(Word and element pointing data)
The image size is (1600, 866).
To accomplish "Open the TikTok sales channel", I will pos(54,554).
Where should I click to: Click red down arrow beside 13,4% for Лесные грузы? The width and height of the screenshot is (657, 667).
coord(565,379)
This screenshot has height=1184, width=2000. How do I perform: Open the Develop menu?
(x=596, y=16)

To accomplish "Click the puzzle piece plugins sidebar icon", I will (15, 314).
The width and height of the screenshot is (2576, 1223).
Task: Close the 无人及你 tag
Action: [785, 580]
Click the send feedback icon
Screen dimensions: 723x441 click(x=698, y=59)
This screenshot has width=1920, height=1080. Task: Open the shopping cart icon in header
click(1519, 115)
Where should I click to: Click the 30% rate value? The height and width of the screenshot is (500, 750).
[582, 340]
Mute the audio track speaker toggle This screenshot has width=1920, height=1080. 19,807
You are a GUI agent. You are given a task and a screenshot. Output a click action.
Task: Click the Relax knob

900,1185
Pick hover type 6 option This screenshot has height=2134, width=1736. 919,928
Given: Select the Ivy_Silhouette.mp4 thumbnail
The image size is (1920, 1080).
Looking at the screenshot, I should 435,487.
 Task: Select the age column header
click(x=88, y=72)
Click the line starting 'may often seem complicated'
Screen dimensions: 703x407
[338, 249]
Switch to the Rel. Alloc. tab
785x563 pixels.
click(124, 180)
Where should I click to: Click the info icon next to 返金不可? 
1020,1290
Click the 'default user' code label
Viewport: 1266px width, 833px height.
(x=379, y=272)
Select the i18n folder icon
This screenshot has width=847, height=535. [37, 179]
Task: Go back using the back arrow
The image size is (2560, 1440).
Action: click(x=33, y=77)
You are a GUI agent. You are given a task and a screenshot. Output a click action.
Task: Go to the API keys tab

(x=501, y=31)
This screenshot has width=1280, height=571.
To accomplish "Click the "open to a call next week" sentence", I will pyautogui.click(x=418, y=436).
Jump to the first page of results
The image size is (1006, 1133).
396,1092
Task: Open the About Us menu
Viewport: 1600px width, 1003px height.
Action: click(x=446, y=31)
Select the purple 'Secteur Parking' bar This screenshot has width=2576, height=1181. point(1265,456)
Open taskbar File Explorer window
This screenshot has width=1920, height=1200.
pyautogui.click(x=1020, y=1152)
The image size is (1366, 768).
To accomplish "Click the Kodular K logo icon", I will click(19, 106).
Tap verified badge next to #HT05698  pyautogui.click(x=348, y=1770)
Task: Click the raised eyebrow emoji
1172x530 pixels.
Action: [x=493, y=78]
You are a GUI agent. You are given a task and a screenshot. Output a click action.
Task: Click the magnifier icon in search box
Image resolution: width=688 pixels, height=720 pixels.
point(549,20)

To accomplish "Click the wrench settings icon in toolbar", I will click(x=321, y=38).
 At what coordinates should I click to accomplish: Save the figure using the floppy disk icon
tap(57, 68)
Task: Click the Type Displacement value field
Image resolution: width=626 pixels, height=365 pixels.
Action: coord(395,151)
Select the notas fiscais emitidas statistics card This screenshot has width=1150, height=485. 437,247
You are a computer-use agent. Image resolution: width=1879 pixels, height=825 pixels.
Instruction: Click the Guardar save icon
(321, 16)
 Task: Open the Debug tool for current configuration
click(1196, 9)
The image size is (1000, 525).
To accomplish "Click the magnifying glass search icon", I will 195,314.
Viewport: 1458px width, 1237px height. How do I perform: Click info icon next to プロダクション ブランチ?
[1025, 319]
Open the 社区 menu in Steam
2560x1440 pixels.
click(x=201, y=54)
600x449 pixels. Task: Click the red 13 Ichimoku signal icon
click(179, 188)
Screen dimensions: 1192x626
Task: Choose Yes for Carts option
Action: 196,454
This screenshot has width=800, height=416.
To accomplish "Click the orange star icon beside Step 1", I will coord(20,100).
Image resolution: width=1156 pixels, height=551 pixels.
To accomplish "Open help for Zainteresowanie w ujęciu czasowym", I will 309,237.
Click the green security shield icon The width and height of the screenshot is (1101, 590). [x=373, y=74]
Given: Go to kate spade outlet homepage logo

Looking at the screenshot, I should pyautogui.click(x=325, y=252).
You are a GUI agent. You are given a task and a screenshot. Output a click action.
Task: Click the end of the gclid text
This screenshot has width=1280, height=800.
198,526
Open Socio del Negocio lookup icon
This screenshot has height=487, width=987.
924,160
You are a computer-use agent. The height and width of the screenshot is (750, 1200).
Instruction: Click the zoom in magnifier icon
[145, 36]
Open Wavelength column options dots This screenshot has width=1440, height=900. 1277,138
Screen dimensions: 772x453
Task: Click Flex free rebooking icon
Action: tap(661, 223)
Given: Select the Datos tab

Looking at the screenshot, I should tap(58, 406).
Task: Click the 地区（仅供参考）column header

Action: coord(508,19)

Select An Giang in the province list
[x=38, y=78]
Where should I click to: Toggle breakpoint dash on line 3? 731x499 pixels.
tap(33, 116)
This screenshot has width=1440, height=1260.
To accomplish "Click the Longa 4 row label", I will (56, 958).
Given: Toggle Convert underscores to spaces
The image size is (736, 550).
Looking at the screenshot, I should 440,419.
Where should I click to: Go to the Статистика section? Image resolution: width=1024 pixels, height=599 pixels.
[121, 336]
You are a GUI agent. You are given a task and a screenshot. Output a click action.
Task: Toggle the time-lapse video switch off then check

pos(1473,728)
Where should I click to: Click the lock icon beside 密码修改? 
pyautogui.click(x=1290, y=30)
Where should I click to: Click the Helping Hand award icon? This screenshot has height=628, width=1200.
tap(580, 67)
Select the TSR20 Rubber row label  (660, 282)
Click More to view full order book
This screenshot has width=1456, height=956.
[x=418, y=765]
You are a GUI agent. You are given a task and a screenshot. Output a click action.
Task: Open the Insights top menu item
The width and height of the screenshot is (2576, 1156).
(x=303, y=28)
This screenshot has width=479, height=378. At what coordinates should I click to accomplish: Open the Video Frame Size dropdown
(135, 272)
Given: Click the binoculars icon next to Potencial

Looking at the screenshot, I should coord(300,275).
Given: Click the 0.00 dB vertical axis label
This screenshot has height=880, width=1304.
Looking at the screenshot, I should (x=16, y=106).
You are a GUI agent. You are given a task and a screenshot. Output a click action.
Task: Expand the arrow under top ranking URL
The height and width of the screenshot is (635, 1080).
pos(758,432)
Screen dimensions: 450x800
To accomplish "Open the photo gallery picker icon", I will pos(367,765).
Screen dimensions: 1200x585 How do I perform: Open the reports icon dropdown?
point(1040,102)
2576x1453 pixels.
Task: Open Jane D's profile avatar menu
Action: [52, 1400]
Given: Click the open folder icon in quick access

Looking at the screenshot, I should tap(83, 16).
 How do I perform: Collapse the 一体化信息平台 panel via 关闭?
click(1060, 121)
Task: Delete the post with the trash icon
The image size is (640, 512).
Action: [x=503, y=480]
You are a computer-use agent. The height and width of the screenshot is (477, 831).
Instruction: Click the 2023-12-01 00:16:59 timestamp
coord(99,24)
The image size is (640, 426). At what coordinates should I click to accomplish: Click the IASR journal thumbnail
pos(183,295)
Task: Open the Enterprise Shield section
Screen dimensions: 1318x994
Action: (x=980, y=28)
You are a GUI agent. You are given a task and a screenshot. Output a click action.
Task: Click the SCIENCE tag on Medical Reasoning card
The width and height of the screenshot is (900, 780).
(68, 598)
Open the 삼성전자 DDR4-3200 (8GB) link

WHAT YOU NEED TO DO
Copy the data above line for line, without changing anything.

RESULT OF THE EXERCISE
The image size is (1600, 866).
To accomplish "Open the TikTok sales channel", I will pos(54,554).
Where should I click to: Click red down arrow beside 13,4% for Лесные грузы? The width and height of the screenshot is (657, 667).
coord(565,379)
This screenshot has height=1184, width=2000. How do I perform: Open the Develop menu?
(x=596, y=16)

To accomplish "Click the puzzle piece plugins sidebar icon", I will (15, 314).
The width and height of the screenshot is (2576, 1223).
Task: Close the 无人及你 tag
Action: [785, 580]
Click the send feedback icon
Screen dimensions: 723x441 click(x=698, y=59)
This screenshot has width=1920, height=1080. Task: Open the shopping cart icon in header
click(1519, 115)
Where should I click to: Click the 30% rate value? The height and width of the screenshot is (500, 750).
[582, 340]
Mute the audio track speaker toggle This screenshot has width=1920, height=1080. 19,807
You are a GUI agent. You are given a task and a screenshot. Output a click action.
Task: Click the Relax knob

900,1185
Pick hover type 6 option This screenshot has height=2134, width=1736. 919,928
Given: Select the Ivy_Silhouette.mp4 thumbnail
The image size is (1920, 1080).
Looking at the screenshot, I should 435,487.
 Task: Select the age column header
click(x=88, y=72)
Click the line starting 'may often seem complicated'
Screen dimensions: 703x407
[338, 249]
Switch to the Rel. Alloc. tab
785x563 pixels.
click(124, 180)
Where should I click to: Click the info icon next to 返金不可? 
1020,1290
Click the 'default user' code label
Viewport: 1266px width, 833px height.
(x=379, y=272)
Select the i18n folder icon
This screenshot has width=847, height=535. [37, 179]
Task: Go back using the back arrow
The image size is (2560, 1440).
Action: click(x=33, y=77)
You are a GUI agent. You are given a task and a screenshot. Output a click action.
Task: Go to the API keys tab

(x=501, y=31)
This screenshot has width=1280, height=571.
To accomplish "Click the "open to a call next week" sentence", I will pyautogui.click(x=418, y=436).
Jump to the first page of results
The image size is (1006, 1133).
396,1092
Task: Open the About Us menu
Viewport: 1600px width, 1003px height.
Action: click(x=446, y=31)
Select the purple 'Secteur Parking' bar This screenshot has width=2576, height=1181. point(1265,456)
Open taskbar File Explorer window
This screenshot has width=1920, height=1200.
pyautogui.click(x=1020, y=1152)
The image size is (1366, 768).
To accomplish "Click the Kodular K logo icon", I will click(19, 106).
Tap verified badge next to #HT05698  pyautogui.click(x=348, y=1770)
Task: Click the raised eyebrow emoji
1172x530 pixels.
Action: [x=493, y=78]
You are a GUI agent. You are given a task and a screenshot. Output a click action.
Task: Click the magnifier icon in search box
Image resolution: width=688 pixels, height=720 pixels.
point(549,20)

To accomplish "Click the wrench settings icon in toolbar", I will click(x=321, y=38).
 At what coordinates should I click to accomplish: Save the figure using the floppy disk icon
tap(57, 68)
Task: Click the Type Displacement value field
Image resolution: width=626 pixels, height=365 pixels.
Action: coord(395,151)
Select the notas fiscais emitidas statistics card This screenshot has width=1150, height=485. 437,247
You are a computer-use agent. Image resolution: width=1879 pixels, height=825 pixels.
Instruction: Click the Guardar save icon
(321, 16)
 Task: Open the Debug tool for current configuration
click(1196, 9)
The image size is (1000, 525).
To accomplish "Click the magnifying glass search icon", I will 195,314.
Viewport: 1458px width, 1237px height. How do I perform: Click info icon next to プロダクション ブランチ?
[1025, 319]
Open the 社区 menu in Steam
2560x1440 pixels.
click(x=201, y=54)
600x449 pixels. Task: Click the red 13 Ichimoku signal icon
click(179, 188)
Screen dimensions: 1192x626
Task: Choose Yes for Carts option
Action: 196,454
This screenshot has width=800, height=416.
To accomplish "Click the orange star icon beside Step 1", I will coord(20,100).
Image resolution: width=1156 pixels, height=551 pixels.
To accomplish "Open help for Zainteresowanie w ujęciu czasowym", I will 309,237.
Click the green security shield icon The width and height of the screenshot is (1101, 590). [x=373, y=74]
Given: Go to kate spade outlet homepage logo

Looking at the screenshot, I should pyautogui.click(x=325, y=252).
You are a GUI agent. You are given a task and a screenshot. Output a click action.
Task: Click the end of the gclid text
This screenshot has width=1280, height=800.
198,526
Open Socio del Negocio lookup icon
This screenshot has height=487, width=987.
924,160
You are a computer-use agent. The height and width of the screenshot is (750, 1200).
Instruction: Click the zoom in magnifier icon
[145, 36]
Open Wavelength column options dots This screenshot has width=1440, height=900. 1277,138
Screen dimensions: 772x453
Task: Click Flex free rebooking icon
Action: tap(661, 223)
Given: Select the Datos tab

Looking at the screenshot, I should tap(58, 406).
Task: Click the 地区（仅供参考）column header

Action: coord(508,19)

Select An Giang in the province list
[x=38, y=78]
Where should I click to: Toggle breakpoint dash on line 3? 731x499 pixels.
tap(33, 116)
This screenshot has width=1440, height=1260.
To accomplish "Click the Longa 4 row label", I will (56, 958).
Given: Toggle Convert underscores to spaces
The image size is (736, 550).
Looking at the screenshot, I should 440,419.
Where should I click to: Go to the Статистика section? Image resolution: width=1024 pixels, height=599 pixels.
[121, 336]
You are a GUI agent. You are given a task and a screenshot. Output a click action.
Task: Toggle the time-lapse video switch off then check

pos(1473,728)
Where should I click to: Click the lock icon beside 密码修改? 
pyautogui.click(x=1290, y=30)
Where should I click to: Click the Helping Hand award icon? This screenshot has height=628, width=1200.
tap(580, 67)
Select the TSR20 Rubber row label  (660, 282)
Click More to view full order book
This screenshot has width=1456, height=956.
[x=418, y=765]
You are a GUI agent. You are given a task and a screenshot. Output a click action.
Task: Open the Insights top menu item
The width and height of the screenshot is (2576, 1156).
(x=303, y=28)
This screenshot has width=479, height=378. At what coordinates should I click to accomplish: Open the Video Frame Size dropdown
(135, 272)
Given: Click the binoculars icon next to Potencial

Looking at the screenshot, I should coord(300,275).
Given: Click the 0.00 dB vertical axis label
This screenshot has height=880, width=1304.
Looking at the screenshot, I should (x=16, y=106).
You are a GUI agent. You are given a task and a screenshot. Output a click action.
Task: Expand the arrow under top ranking URL
The height and width of the screenshot is (635, 1080).
pos(758,432)
Screen dimensions: 450x800
To accomplish "Open the photo gallery picker icon", I will pos(367,765).
Screen dimensions: 1200x585 How do I perform: Open the reports icon dropdown?
point(1040,102)
2576x1453 pixels.
Task: Open Jane D's profile avatar menu
Action: [52, 1400]
Given: Click the open folder icon in quick access

Looking at the screenshot, I should tap(83, 16).
 How do I perform: Collapse the 一体化信息平台 panel via 关闭?
click(1060, 121)
Task: Delete the post with the trash icon
The image size is (640, 512).
Action: [x=503, y=480]
You are a computer-use agent. The height and width of the screenshot is (477, 831).
Instruction: Click the 2023-12-01 00:16:59 timestamp
coord(99,24)
The image size is (640, 426). At what coordinates should I click to accomplish: Click the IASR journal thumbnail
pos(183,295)
Task: Open the Enterprise Shield section
Screen dimensions: 1318x994
Action: (x=980, y=28)
You are a GUI agent. You are given a task and a screenshot. Output a click action.
Task: Click the SCIENCE tag on Medical Reasoning card
The width and height of the screenshot is (900, 780).
(68, 598)
Open the 삼성전자 DDR4-3200 (8GB) link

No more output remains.